▶ [ABOUT THIS EXERCISE]:
After locating the line that holds "You are a computer-use", copy that line and all that follow it word for word through the end of the data, with no pictures.

▶ [DATA SHOWN]:
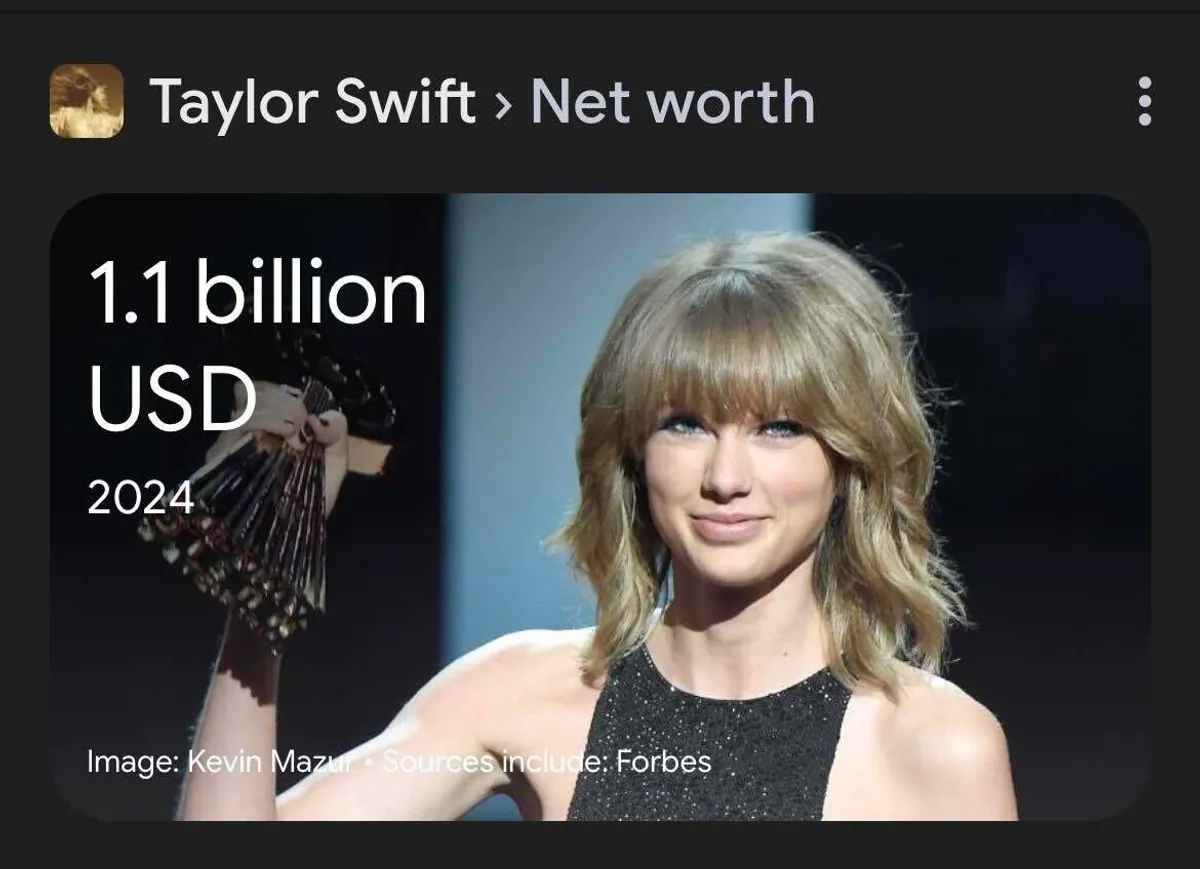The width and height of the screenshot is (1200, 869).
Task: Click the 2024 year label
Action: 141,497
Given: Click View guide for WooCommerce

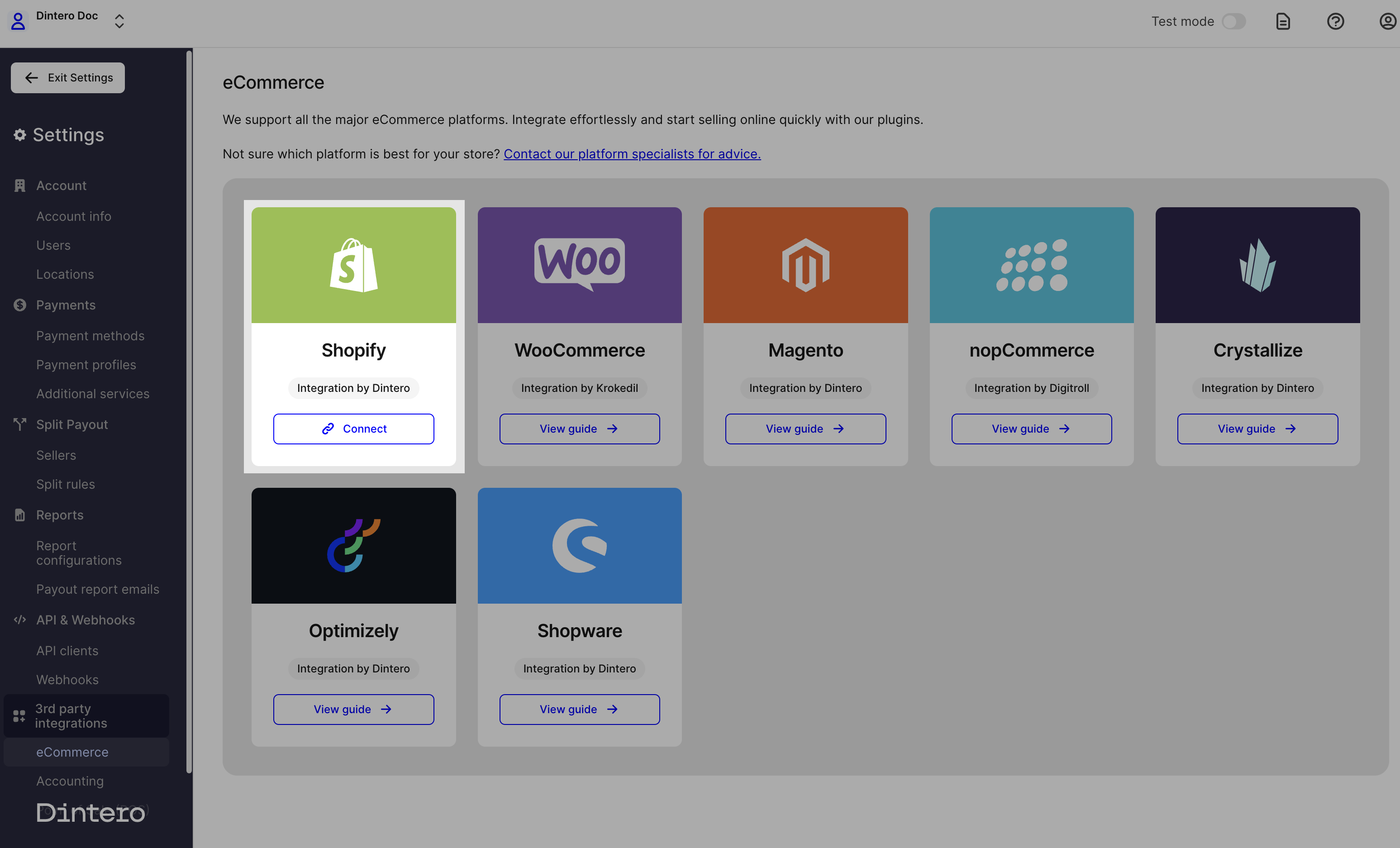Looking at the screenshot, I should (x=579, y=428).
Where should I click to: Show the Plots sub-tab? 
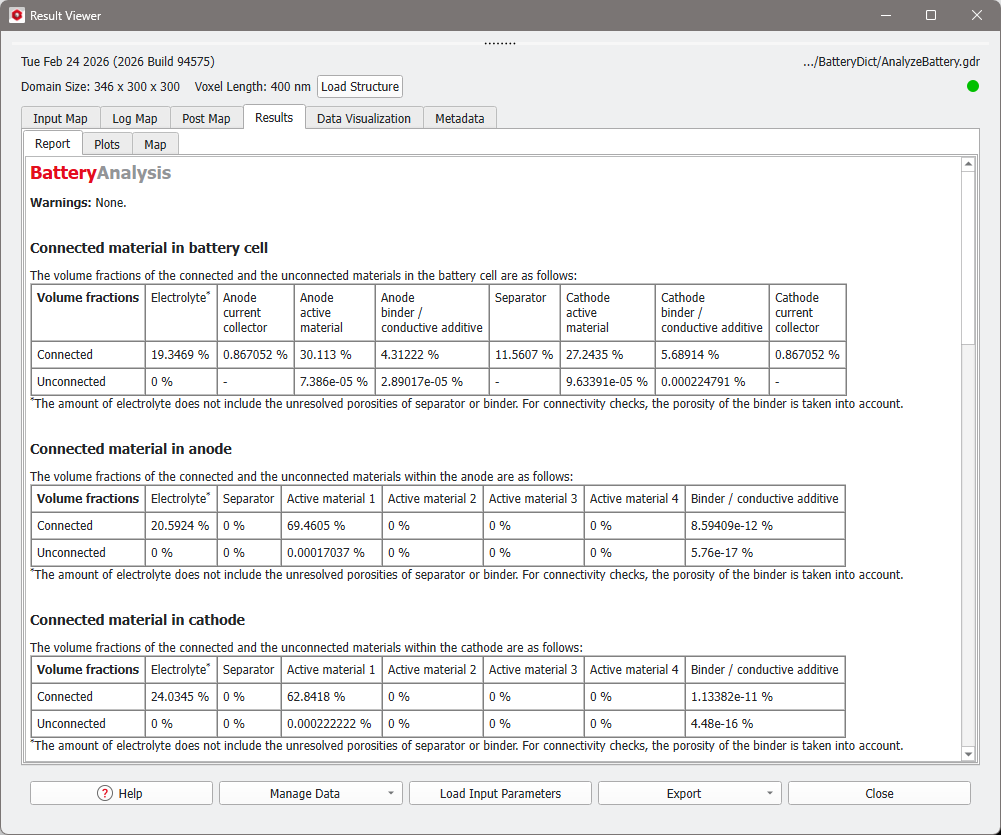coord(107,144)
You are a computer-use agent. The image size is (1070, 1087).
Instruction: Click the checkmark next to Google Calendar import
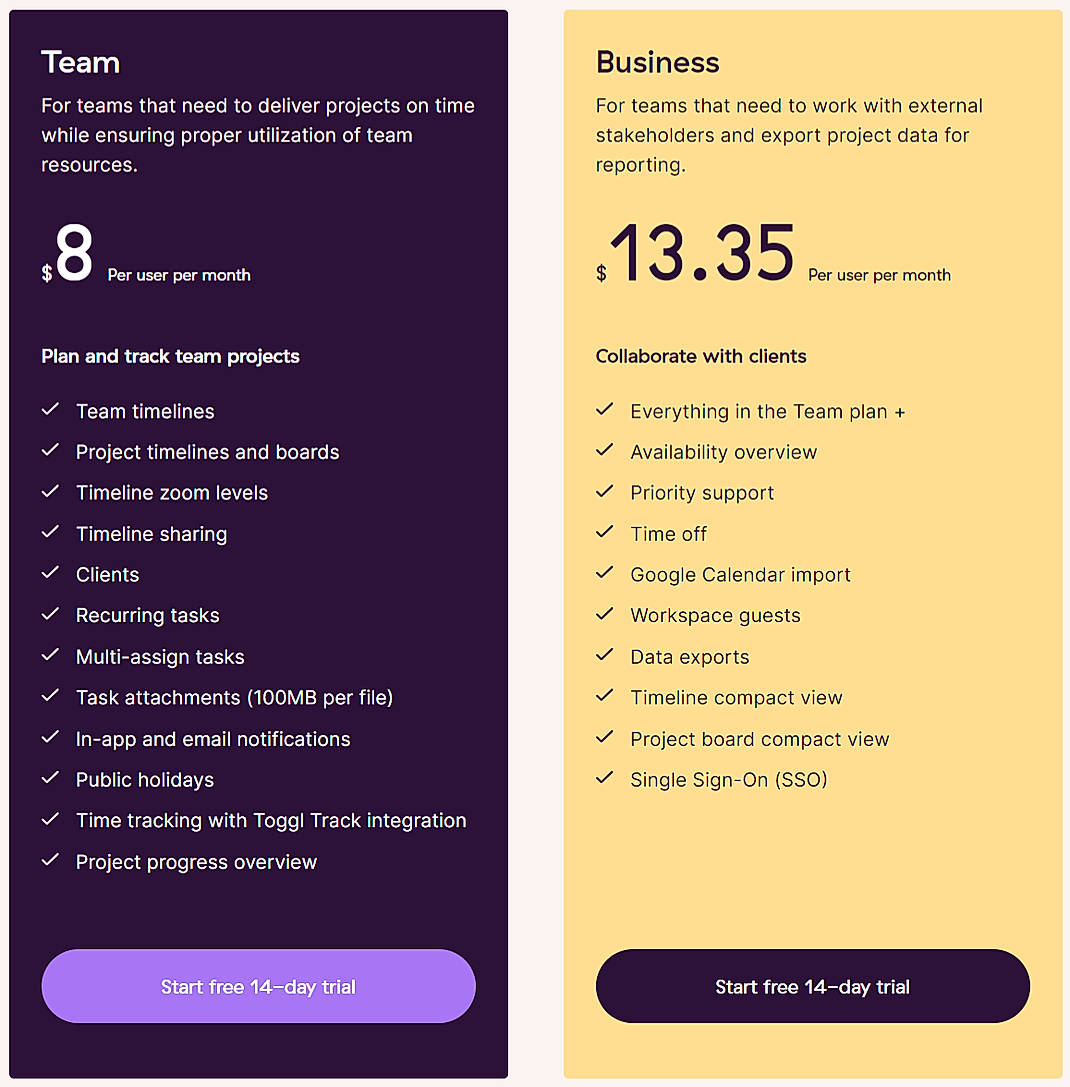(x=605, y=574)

▶ [FINISHED EXERCISE]:
You are a computer-use agent. The image size is (1070, 1087).
Instruction: Click the checkmark next to Google Calendar import
(x=605, y=574)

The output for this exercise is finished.